Comment transcrire les impressions produites par des mouvements intérieurs, infimes et fugitifs, des affleurements incessants d'impulsions, de réactions, qui forment, aux limites mêmes de la conscience, la trame invisible de l'existence, sans (re)tomber dans l'analyse psychologique du caractère d'un personnage, ou la description (de l'extérieur) d'un état intérieur, entre roman psychologique et roman métaphysique ?

Antérieurs à tout langage, ces tropismes, ces réactions élémentaires à une cause extérieure, ces actes réflexes très simples, se développent dans ces régions marécageuses et obscures de la conscience, entre conscience et inconscience, où l'écriture tentera de les rejoindre pour en exprimer la nature trouble et familière.

Dans un important essai L'Ère du soupçon (1956) - important car s'y trouve abordée pour la première fois l'idée d'une crise du roman (idée partagée par un certain nombre d'écrivains publiés dans les années cinquante par Jérôme Lindon aux Éditions de Minuit), Nathalie Sarraute récuse les conventions du roman traditionnel pour souhaiter des personnages qui seraient, comme chez Dostoïevski, « des porteurs d'états parfois encore inexpliqués que nous retrouvons en nous-mêmes ».

Tout se déconstruit, les personnages et l'action se désintègrent, à chaque moment de l'observation l'objet se dérobe ou se retourne.
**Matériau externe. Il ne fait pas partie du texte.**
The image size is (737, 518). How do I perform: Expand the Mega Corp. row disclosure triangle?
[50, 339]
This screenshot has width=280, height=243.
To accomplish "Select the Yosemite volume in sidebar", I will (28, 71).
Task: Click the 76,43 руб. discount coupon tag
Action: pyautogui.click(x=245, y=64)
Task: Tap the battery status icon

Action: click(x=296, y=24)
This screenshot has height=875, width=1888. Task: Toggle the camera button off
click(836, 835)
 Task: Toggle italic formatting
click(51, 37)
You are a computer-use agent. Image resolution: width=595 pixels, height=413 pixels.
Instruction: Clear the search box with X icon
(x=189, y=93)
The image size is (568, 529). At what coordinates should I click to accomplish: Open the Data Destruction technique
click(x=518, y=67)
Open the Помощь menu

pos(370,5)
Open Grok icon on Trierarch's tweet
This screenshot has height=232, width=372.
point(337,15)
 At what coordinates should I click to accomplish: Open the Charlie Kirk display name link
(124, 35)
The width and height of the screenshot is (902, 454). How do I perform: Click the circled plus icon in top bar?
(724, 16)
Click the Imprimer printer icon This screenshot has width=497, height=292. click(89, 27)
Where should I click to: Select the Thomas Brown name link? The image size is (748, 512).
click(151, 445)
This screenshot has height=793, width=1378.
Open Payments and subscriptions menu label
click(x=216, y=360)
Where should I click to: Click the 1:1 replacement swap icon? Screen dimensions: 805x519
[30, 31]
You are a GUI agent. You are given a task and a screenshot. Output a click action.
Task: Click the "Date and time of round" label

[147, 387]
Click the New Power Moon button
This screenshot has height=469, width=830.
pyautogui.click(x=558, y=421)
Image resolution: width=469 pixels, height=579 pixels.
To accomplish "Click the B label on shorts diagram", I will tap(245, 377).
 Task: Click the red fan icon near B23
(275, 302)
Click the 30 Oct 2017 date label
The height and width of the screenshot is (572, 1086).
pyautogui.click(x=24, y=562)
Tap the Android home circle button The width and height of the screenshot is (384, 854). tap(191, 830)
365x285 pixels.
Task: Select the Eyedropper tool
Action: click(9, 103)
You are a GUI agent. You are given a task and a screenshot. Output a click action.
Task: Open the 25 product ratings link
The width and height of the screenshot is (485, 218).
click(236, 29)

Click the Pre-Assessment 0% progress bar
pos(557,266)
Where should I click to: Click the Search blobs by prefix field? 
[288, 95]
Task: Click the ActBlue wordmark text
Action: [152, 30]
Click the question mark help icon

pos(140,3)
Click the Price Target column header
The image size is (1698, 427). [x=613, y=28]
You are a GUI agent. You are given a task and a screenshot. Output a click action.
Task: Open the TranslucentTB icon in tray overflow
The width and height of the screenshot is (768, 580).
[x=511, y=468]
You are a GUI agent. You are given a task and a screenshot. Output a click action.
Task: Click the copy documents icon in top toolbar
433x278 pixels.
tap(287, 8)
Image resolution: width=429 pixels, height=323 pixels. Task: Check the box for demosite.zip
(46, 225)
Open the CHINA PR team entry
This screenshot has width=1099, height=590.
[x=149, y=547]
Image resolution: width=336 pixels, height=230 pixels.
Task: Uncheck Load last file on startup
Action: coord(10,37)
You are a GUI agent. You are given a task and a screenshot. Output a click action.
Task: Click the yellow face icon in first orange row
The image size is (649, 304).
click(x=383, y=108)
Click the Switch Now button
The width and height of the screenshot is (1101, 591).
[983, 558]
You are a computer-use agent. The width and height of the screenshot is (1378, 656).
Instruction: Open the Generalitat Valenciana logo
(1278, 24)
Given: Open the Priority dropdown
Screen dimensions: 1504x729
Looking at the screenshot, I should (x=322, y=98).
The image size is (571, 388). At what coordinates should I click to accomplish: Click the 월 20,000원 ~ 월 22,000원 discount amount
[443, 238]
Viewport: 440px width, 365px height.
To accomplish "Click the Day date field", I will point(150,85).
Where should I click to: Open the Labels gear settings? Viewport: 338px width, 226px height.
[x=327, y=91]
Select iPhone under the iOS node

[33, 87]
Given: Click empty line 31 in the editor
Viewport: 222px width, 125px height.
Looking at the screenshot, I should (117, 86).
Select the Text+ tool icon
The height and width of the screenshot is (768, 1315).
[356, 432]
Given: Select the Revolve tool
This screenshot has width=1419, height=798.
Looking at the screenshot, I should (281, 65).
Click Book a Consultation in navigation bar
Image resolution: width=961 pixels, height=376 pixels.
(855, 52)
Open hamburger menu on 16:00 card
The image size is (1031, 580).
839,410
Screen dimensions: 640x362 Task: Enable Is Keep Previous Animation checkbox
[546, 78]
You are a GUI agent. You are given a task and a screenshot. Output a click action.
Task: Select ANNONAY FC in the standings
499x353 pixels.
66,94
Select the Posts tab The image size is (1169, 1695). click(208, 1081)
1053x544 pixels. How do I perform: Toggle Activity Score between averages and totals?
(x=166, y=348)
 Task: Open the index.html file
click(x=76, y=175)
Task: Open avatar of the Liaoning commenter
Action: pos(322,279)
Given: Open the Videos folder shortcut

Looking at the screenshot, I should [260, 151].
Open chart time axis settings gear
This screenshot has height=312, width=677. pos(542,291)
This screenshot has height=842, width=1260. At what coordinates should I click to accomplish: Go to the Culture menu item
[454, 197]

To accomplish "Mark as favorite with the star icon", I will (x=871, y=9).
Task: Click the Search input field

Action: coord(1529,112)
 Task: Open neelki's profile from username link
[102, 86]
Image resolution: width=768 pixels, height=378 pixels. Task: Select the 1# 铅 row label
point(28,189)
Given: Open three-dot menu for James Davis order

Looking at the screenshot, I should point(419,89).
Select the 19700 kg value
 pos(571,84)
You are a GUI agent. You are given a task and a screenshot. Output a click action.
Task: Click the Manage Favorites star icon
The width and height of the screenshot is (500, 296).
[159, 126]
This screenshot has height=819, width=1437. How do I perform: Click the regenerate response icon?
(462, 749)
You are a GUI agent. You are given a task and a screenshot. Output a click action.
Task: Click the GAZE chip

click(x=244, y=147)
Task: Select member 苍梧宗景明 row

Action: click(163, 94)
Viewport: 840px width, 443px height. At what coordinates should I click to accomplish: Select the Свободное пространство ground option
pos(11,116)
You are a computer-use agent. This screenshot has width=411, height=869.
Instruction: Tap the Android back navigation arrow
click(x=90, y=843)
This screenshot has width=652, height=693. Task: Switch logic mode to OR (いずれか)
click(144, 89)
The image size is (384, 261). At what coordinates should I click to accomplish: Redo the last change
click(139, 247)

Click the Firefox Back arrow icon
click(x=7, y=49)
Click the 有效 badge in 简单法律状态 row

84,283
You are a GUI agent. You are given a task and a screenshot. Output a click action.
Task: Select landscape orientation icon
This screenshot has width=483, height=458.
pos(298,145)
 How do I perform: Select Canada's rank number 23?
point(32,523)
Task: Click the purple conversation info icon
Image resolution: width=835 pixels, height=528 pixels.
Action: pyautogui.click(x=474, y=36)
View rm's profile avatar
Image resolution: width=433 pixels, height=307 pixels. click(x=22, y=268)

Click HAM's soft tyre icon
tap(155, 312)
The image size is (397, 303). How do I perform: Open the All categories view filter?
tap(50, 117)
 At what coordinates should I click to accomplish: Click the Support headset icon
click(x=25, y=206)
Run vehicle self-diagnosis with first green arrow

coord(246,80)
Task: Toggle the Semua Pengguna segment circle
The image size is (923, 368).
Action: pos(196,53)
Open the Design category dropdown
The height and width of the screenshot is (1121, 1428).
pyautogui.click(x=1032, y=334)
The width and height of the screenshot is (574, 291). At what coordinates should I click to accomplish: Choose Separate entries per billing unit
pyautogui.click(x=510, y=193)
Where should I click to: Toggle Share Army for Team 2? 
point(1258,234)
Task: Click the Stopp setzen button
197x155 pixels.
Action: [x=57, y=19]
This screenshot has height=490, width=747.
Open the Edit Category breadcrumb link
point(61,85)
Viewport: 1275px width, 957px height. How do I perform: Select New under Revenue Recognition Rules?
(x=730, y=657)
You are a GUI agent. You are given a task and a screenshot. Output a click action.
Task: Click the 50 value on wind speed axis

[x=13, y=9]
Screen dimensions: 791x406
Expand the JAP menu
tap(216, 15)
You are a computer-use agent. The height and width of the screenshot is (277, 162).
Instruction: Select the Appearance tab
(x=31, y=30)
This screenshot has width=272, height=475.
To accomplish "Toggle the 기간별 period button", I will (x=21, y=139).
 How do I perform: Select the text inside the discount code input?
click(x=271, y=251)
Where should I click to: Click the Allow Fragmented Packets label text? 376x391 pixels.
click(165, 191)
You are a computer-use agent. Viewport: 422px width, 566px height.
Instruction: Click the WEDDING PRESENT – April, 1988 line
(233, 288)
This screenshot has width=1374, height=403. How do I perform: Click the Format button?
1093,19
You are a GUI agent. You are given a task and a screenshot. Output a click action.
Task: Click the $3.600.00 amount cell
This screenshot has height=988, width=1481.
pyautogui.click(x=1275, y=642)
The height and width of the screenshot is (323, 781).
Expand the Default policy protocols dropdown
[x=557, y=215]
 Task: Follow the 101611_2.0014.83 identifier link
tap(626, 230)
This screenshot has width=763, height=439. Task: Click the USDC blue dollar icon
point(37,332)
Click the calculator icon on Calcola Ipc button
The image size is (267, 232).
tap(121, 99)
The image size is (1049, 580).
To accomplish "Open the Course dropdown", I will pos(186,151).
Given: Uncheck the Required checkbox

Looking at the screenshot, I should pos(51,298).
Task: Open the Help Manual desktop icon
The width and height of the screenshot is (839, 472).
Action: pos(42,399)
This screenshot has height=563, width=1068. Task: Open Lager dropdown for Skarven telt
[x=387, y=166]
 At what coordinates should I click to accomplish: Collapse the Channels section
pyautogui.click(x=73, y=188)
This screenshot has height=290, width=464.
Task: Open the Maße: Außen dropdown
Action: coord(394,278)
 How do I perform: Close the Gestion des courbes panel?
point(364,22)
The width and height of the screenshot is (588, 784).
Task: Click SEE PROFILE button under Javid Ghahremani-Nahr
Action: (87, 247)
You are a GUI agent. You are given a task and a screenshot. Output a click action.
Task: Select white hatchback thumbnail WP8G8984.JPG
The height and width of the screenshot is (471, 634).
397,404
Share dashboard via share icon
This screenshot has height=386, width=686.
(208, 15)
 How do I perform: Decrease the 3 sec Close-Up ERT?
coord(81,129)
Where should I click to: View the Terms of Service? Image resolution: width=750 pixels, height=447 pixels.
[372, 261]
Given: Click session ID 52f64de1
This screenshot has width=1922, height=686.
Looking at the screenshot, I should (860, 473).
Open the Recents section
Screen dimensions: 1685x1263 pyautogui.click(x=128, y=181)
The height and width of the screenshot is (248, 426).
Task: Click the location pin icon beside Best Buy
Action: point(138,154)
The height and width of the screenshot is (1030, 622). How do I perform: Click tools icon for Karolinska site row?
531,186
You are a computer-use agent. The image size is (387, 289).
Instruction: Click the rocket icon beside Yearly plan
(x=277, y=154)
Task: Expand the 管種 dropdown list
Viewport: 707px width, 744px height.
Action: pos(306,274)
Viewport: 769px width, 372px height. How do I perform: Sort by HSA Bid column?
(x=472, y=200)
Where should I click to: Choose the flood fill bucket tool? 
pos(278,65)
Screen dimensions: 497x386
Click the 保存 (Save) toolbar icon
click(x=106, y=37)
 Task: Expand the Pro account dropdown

Le récit « n'avance pas » ; de tous côtés s'ouvrent des abîmes où le lecteur s'enfonce sans en voir jamais la fin.

Ce qui captive le lecteur de Nathalie Sarraute, ce n'est donc plus la paroi lisse d'un caractère déterminé, ni le mouvement familier d'un récit classique ; ce sont plutôt ces failles, ces points de rupture où l'apparence se déchire tandis que s'écroulent les certitudes. Mais c'est au prix d'une vigilance constante, d'une sorte d'état de guet ou d'alerte, que l'écrivain parvient à communiquer au lecteur par l'invention de formes nouvelles.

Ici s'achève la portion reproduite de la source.